General Motors Holden censure sounds warning to car manufacturers and vindicates reforms
he Motor Traders’ Association of NSW (MTA NSW) and the Motor Trades Association of Australia (MTAA), announced that the Senate Education and Employment Committee's censure of car company General Motors (GM) for its conduct in the Holden brand's retirement and vacating the Australasian market is a warning for some car manufacturers to embrace reform and reset relationships.
MTAA CEO, Richard Dudley, said censure is among the most potent means the Committee could have used to express its criticism and disapproval of the conduct and actions of General Motors in its treatment of Holden dealers, their employees and their families.
'Censure and condemnation of GM serve as a warning to any car company that seeks to exploit their significant relationship power to the detriment of Australian dealer businesses and vindicates MTAA, MTA NSW and Member association and dealer constituent longstanding calls for reform,' Mr Dudley said.
'MTAA cannot identify a similar example where a Senate Committee, in a bipartisan final report, has not only censured the conduct of a company but also condemned the actions of that company as un-Australian', he added.
MTA NSW, MTAA, Member Associations, and their dealer constituents have worked tirelessly for almost two decades to highlight the growing power imbalance between car manufacturers and dealers and the negative impacts of this on consumers, dealer businesses, the jobs of thousands of Australians, and the communities they serve.
MTA NSW CEO, Stavros Yallouridis, said the inquiry provided a necessary focus on some car manufacturers' conduct and actions delivering a final catalyst for reform.

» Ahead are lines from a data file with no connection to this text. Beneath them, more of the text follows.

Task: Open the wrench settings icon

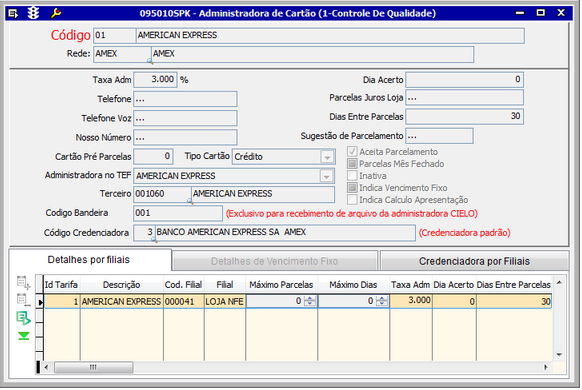Action: [x=56, y=13]
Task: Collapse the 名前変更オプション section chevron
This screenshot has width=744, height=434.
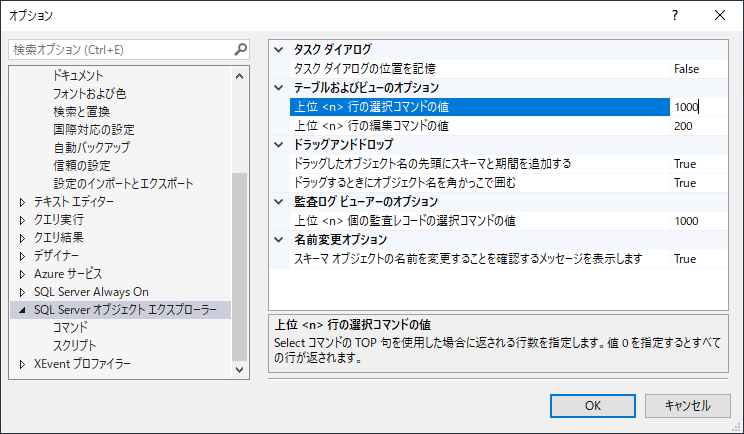Action: (x=279, y=240)
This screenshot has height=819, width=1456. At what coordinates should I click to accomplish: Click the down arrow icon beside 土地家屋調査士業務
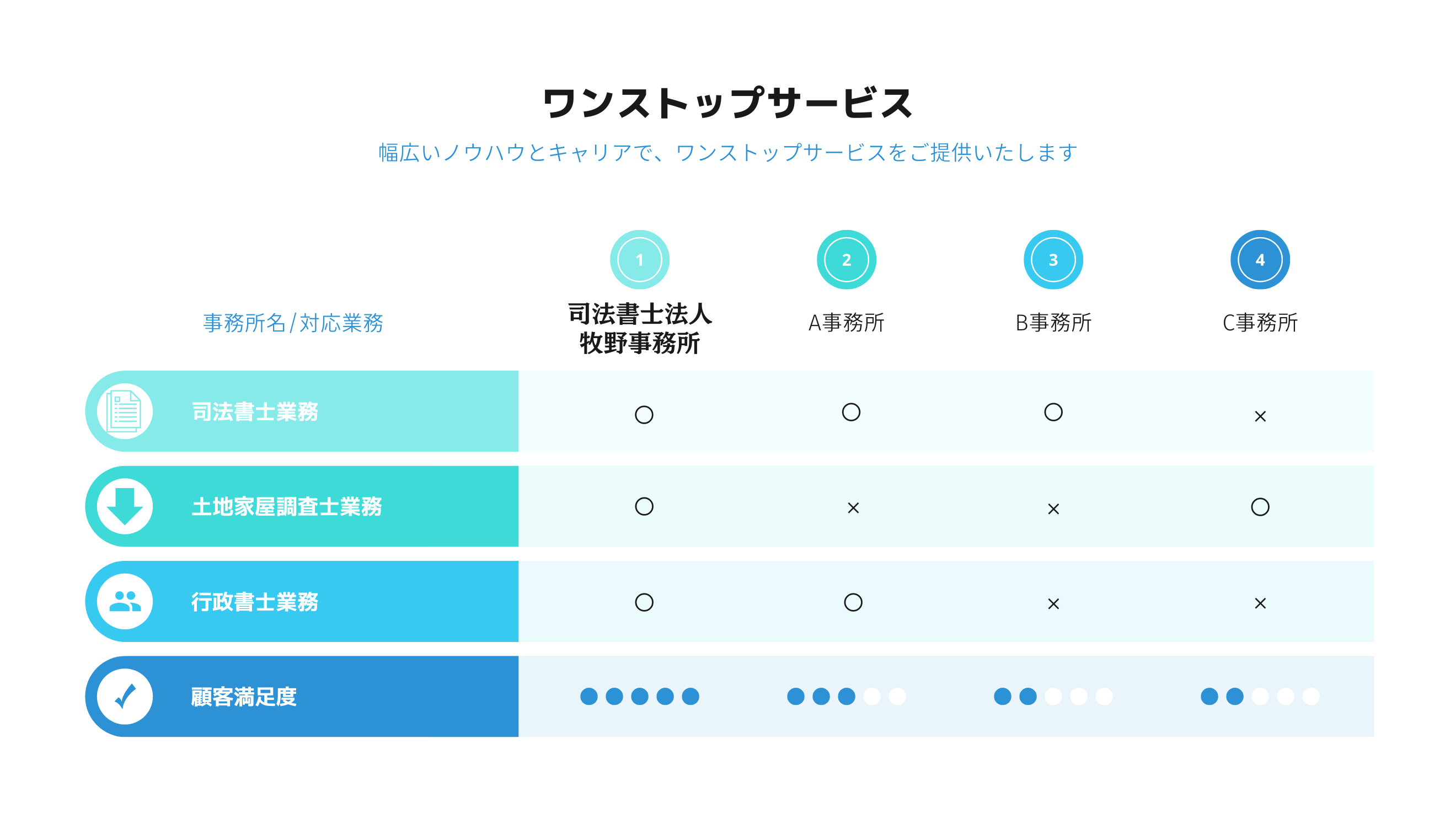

'We thank the Morrison Government and, in particular, the Prime Minister, Ministers Michaelia Cash and Karen Andrews for responding to our representations and delivering the necessary and substantial reforms required to rebalance car manufacturer and dealer relations,' he said.
Mr Yallouridis said the MTA NSW, MTAA and Members thank the many dealers who, despite genuine retribution fears, participated in and assisted with this inquiry. Without their willingness to provide first-hand knowledge and detailed experiences, we would not have demonstrated the manifestations, impacts and detriment of some manufacturers conduct and actions.
MTA NSW is appreciative of the efforts of Committee Member Senator Deborah O'Neill. Senator O'Neill was considered and forceful in exploring the issues impacting small businesses and franchisees throughout the franchising and car manufacturer inquiries. MTA NSW also thanks the Committee headed by Chair Senator Louise Pratt, Deputy Chair Senator James McGrath, and other Committee Members Senators Don Farrell, Mehreen Faruqi, and Matt O'Sullivan.